In a world exclusive interview, Cooper for President Campaign Manager (Michael
Cooper's sister Sarah Cooper-Payton) sat down with John Fucking Kerry (Democrap Presidential Candidate) to discuss
his pick for Vice President. We won't keep you waiting - it's John Edwards. Here's the interview:
Sarah: Good afternoon, Senator Kerry. Ummm... Is it just me, or have you
shrunk?
JFK: No, it isn't you. I have definitely shrunk over the past several
weeks, what with the Reagan funeral, Michael Moore's movie, Bill Clinton's book, and the fraudulent LA Times poll (in which
13% more Democraps than Republicans were surveyed). But don't worry, Dan Rather has personally assured me that CBS is
doing all it can to put me in the White House.
Sarah: That's wonderful. So, can I ask who your running mate will be?
JFK: Can you keep it a secret?
Sarah: Absolutely. The only people who will know are the handful of
readers at my brother's website.
JFK: "Cooper for President?" You gotta be kidding me. Nobody reads that site!
Ha ha! Ok, I've picked John Edwards.
Sarah: Thought so! God, he's sooooooooooooo cute!!!
JFK: That's why I picked him. He's sure to win the confused feminazi vote
(you know, women who desperately want to be lesbians because it's so "hip," but for one reason or another cream
their jeans when it comes to sexist pigs like Bill Clinton). These women will fall all over themselves to vote for
me now that I have Edwards on the ticket.
Sarah: Ha ha. And you can put me on that list! I just have one concern.
Do you think voters will be confused with two Johns on the ballot?
JFK: Actually, that's our plan. As you recall, in 2000, the mongoloid
masses in Florida (blue hairs, mostly) completely fucked up their ballots and voted for Buchanan because of the extremely
difficult and unfair voting system which required them to vote for only one presidential candidate. Our research
has shown that in order for Democraps to cast an accurate vote, the name of the candidate must be repeated at least twice.
With John Edwards on the ticket, even if they vote for the wrong John, they're still voting for me. Get it?
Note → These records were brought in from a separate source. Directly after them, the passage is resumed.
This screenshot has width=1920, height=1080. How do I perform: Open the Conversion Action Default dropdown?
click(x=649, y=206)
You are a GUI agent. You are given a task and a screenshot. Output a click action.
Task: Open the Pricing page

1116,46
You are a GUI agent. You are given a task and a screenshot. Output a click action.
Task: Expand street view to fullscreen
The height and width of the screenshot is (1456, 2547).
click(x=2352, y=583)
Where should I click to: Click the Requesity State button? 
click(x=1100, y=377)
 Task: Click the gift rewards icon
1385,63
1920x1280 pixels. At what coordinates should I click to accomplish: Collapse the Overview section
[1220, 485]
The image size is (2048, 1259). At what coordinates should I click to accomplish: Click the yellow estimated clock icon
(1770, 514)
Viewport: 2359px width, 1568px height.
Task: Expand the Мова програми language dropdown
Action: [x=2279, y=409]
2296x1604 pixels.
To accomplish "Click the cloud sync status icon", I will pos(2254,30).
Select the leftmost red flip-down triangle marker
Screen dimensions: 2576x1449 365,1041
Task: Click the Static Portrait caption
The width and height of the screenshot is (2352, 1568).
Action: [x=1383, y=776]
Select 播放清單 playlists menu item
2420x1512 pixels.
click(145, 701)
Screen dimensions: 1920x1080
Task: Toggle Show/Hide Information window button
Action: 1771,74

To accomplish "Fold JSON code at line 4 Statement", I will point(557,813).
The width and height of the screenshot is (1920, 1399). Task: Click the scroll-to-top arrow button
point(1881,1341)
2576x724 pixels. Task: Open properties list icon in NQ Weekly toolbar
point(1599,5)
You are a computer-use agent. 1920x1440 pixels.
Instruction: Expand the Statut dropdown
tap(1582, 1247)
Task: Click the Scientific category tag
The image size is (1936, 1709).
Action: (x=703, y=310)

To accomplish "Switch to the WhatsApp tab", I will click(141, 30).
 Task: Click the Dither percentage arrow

Sarah: God, you are a genius! It makes me happy to be a Democrap. So
apart from winning the 'tard vote, and getting soccer moms all hot and moist, what other advantages does putting
John Edwards on the ticket create?
JFK: I'm glad you asked. Are you familiar with the hundreds of thousands
of cretins who believe in Deepak Chopra, the Dalai Lama, healing auras, and feng shui?
Sarah: Am I? Hell, I've got a picture of the Dalai Lama on my dresser!
JFK: As I knew you would... Anyway, our research has shown that the typical
Oprah fan will actually confuse John Edwards with renowned channeller John Edward. He's the host
of "Crossing Over," the show that takes advantage of the weak at the most vulnerable point in their lives and
pretends to tell people all about their deceased loved ones. These dumbass women will knock each other over in order to register
Democrap once they (mistakenly) think that we've got John Edward on the ticket.
Sarah: Hahahahahahahahahaha! God, I love this country. I mean, as a
progressive Democrat, I hate this country, and I want everyone to die and be taken over by the Islamists,
but at times like this, I actually LIKE this country. It's difficult to explain.
JFK: Don't worry, I know exactly what you mean. I also want
to see as many American men and women come home in body bags as humanly possible. That way I can gloat about Bush's
policy in Iraq which I voted for. You see, I voted for it, and I thought Saddam had WMD and links to Al Qaeda, but I changed
my mind after the war started to go badly. Now whether I'm for it or against it depends on what my mood I'm in on any
given day... It's difficult to explain.
Sarah: Don't worry, I know exactly what you mean.